DATA:
▼
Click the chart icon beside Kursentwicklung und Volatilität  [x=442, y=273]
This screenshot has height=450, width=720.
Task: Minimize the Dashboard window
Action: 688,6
▲
▼
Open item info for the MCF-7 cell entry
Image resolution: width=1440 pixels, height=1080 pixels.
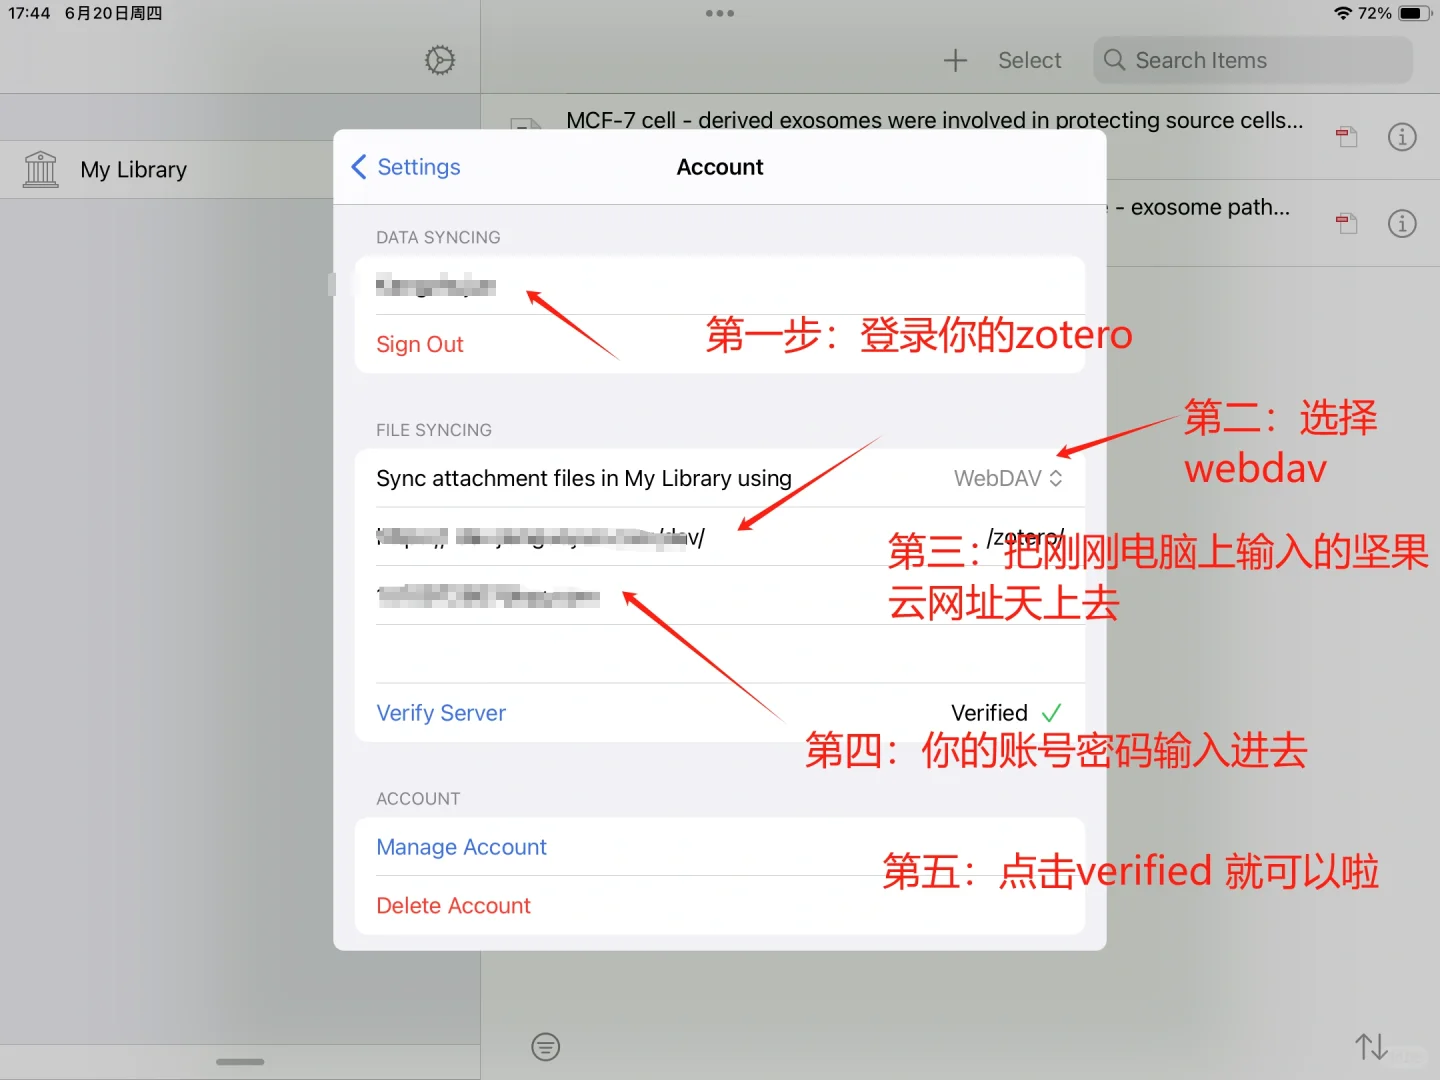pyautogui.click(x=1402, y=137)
▲
WHAT THE EXERCISE ASKS: Can you retype the lines starting with the line that contains "Click the chart" and going on through the line that contains "Action: 688,6", with both of those included, exactly as they stand?

TASK OUTPUT:
Click the chart icon beside Kursentwicklung und Volatilität  [x=442, y=273]
This screenshot has height=450, width=720.
Task: Minimize the Dashboard window
Action: 688,6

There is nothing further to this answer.